**ACTIVITY:** Although the data holds pictures, return only the lines from the one containing "Screen dimensions: 505x296" to the end, exactly, and without them.

Stored data
^^^^
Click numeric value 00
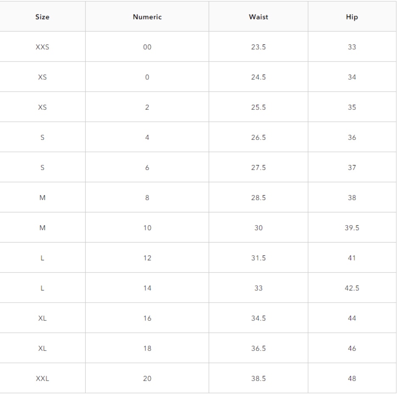 pos(147,47)
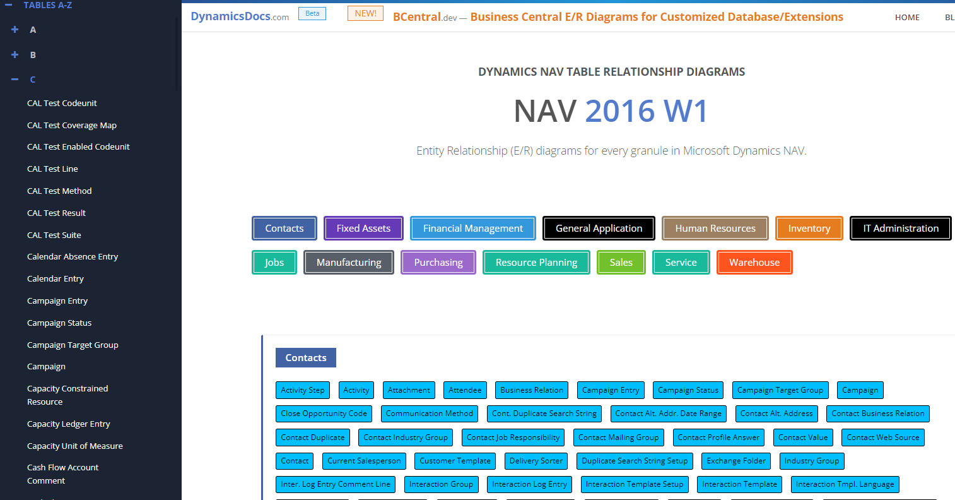Viewport: 955px width, 500px height.
Task: Click the Beta badge
Action: (x=312, y=13)
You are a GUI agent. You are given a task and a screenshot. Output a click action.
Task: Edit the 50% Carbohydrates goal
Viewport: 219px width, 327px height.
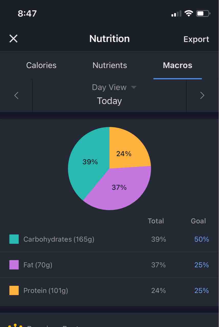201,239
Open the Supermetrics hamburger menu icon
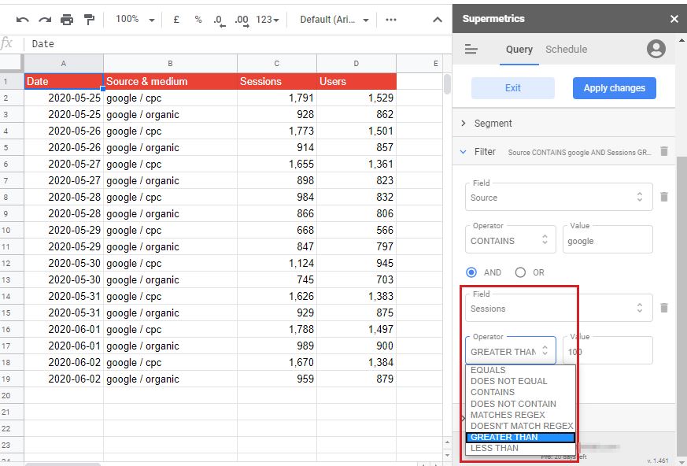 471,50
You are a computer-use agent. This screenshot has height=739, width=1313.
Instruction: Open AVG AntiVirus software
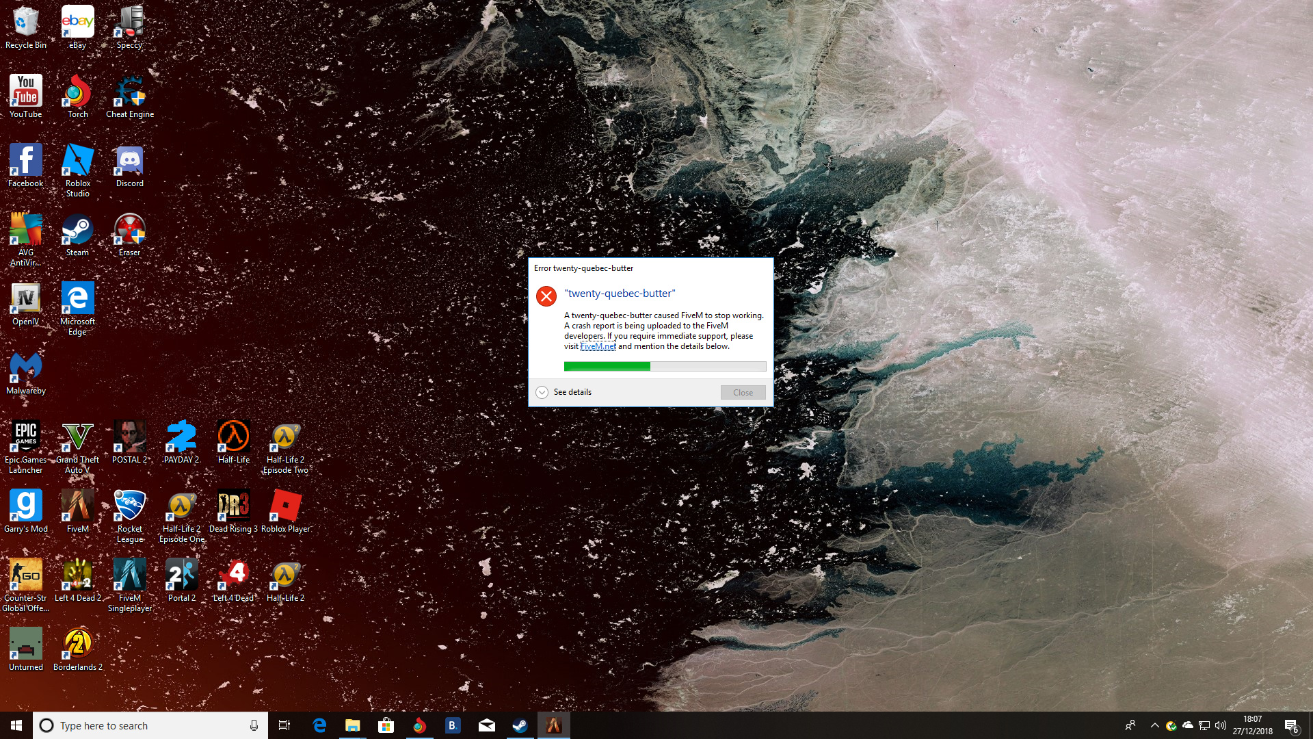coord(25,237)
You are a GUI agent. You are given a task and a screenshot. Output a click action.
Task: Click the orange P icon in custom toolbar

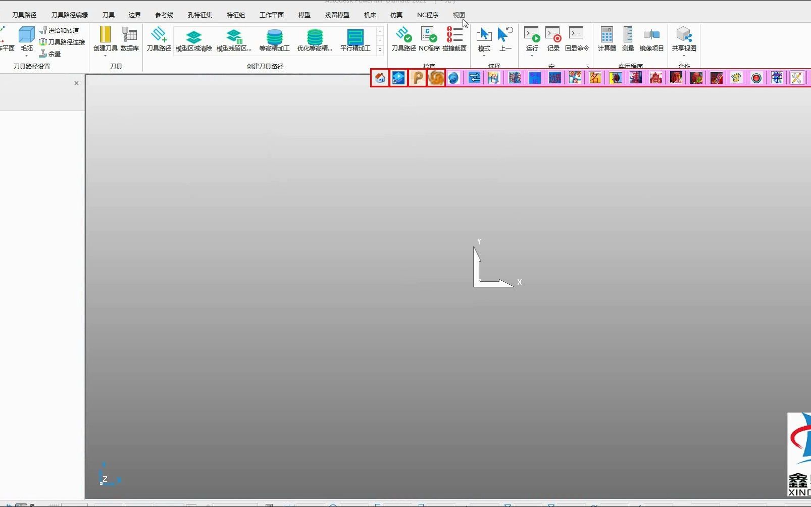tap(418, 78)
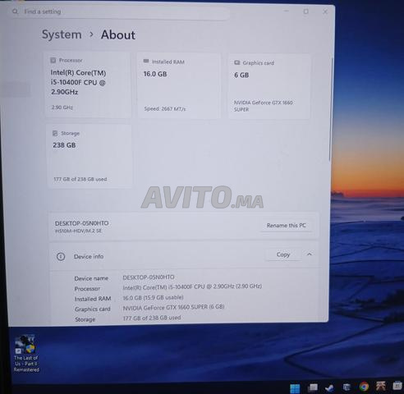The image size is (404, 394).
Task: Select the Graphics card info card
Action: 269,86
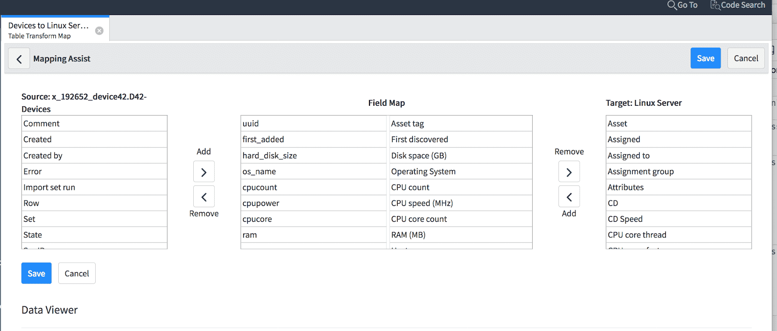Click the back arrow beside Mapping Assist
This screenshot has height=331, width=777.
pos(19,59)
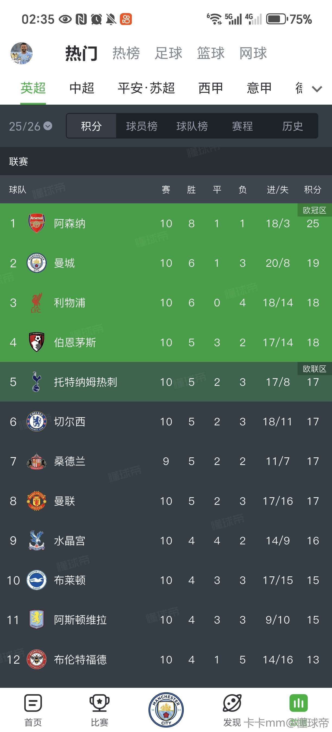Image resolution: width=332 pixels, height=732 pixels.
Task: Open the 中超 league tab
Action: (x=82, y=88)
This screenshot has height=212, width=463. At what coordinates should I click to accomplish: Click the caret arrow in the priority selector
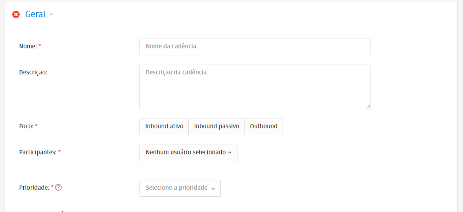[x=213, y=188]
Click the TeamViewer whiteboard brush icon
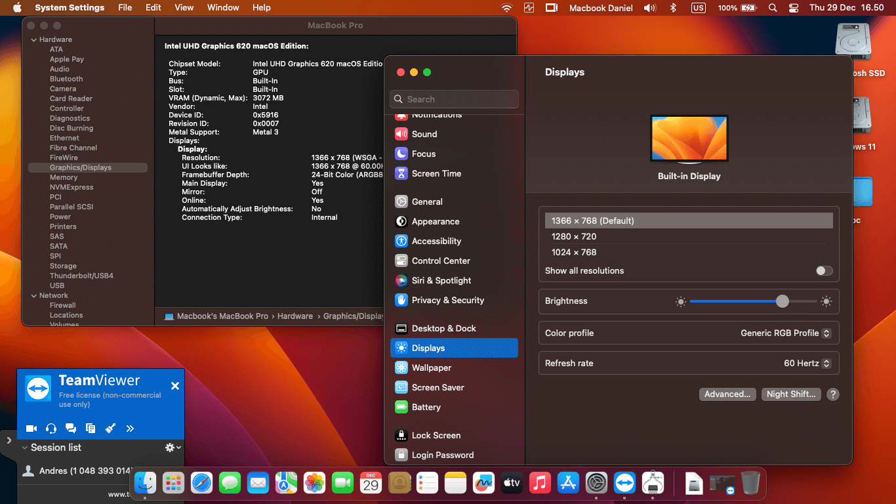896x504 pixels. point(110,429)
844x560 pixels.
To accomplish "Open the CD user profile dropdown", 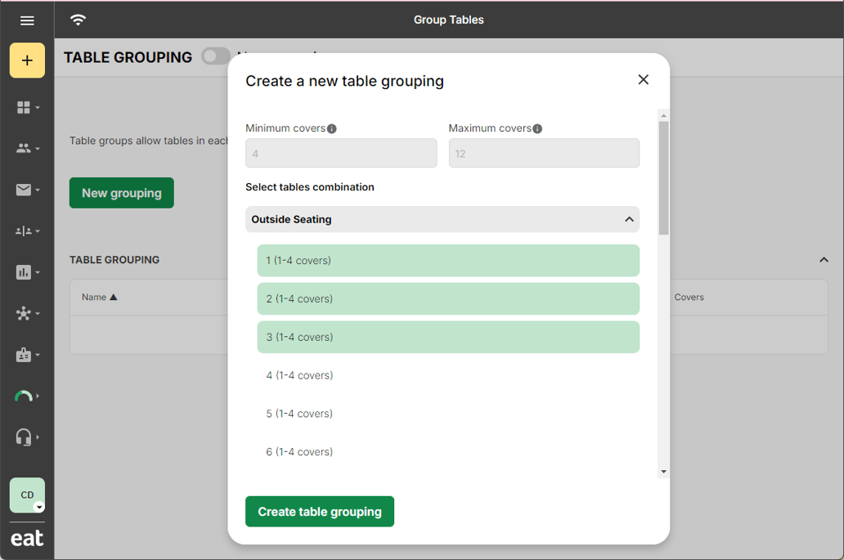I will pyautogui.click(x=28, y=495).
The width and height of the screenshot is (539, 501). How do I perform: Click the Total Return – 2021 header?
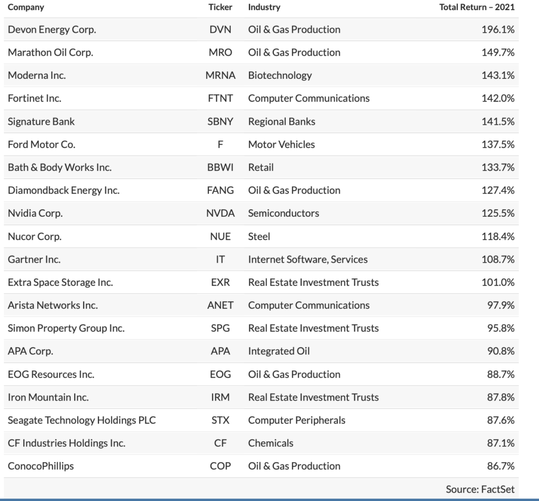coord(477,7)
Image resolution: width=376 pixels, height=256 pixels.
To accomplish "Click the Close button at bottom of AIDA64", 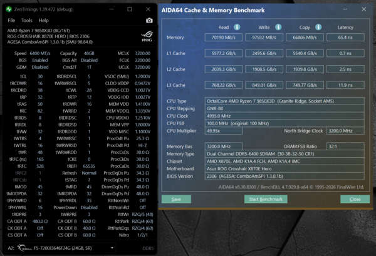I will [x=355, y=199].
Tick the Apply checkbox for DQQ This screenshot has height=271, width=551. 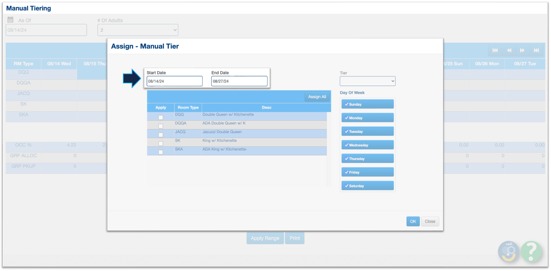pos(161,117)
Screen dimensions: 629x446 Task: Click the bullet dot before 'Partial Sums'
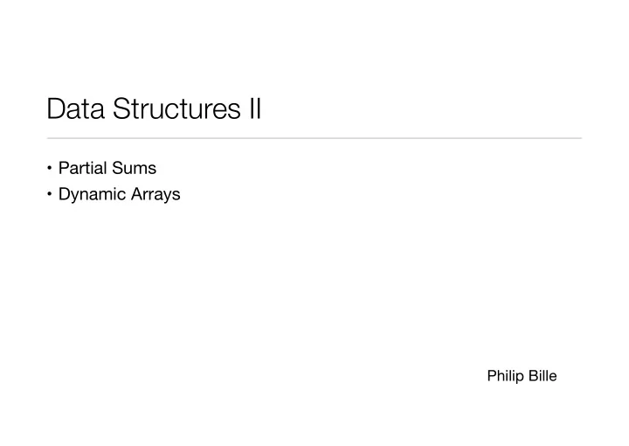tap(49, 168)
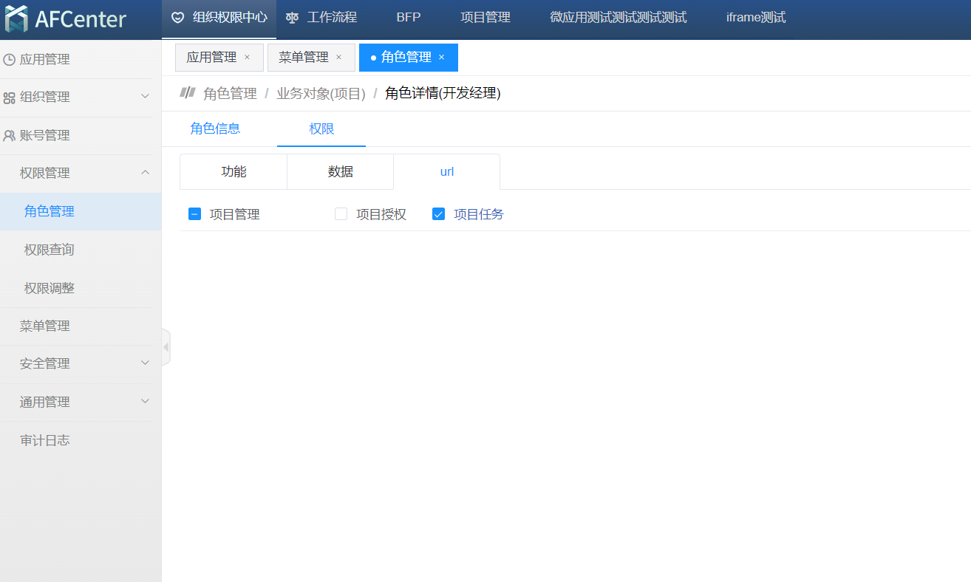Click the heart icon beside 组织权限中心

pyautogui.click(x=177, y=18)
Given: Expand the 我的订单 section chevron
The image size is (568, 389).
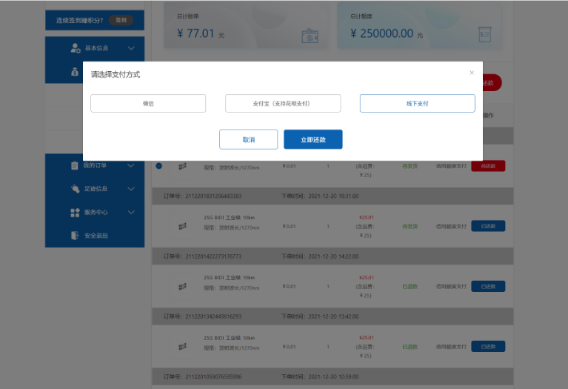Looking at the screenshot, I should pyautogui.click(x=131, y=165).
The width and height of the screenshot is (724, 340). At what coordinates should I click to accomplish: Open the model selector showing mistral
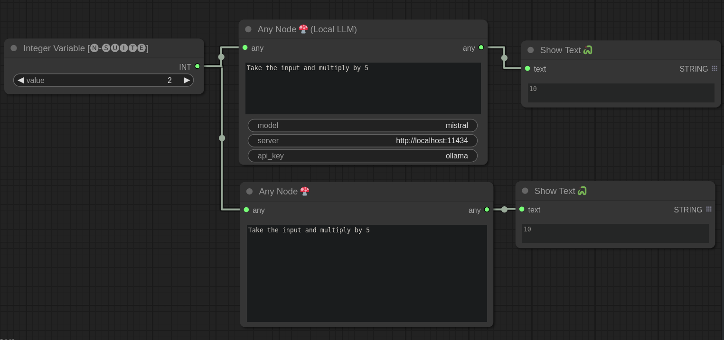362,125

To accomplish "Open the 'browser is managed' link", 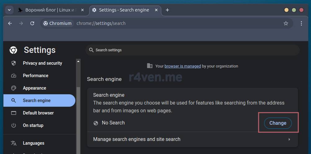I will point(183,66).
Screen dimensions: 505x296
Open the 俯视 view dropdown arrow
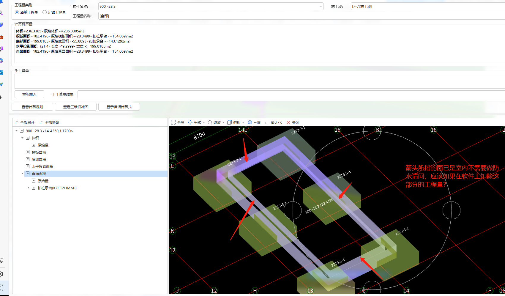[x=243, y=123]
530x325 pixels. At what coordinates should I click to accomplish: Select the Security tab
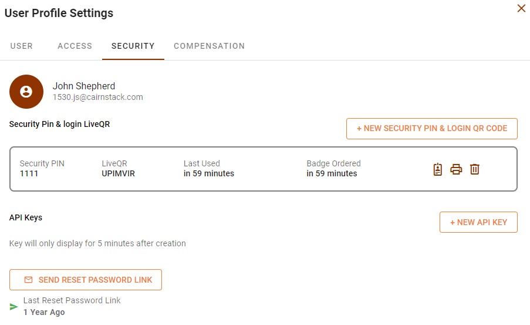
^^^^
**OUTPUT OF THE TASK:**
Screen dimensions: 505x296
Open the 俯视 view dropdown arrow
[x=243, y=123]
530x325 pixels. At what coordinates should I click to accomplish: Select the Security tab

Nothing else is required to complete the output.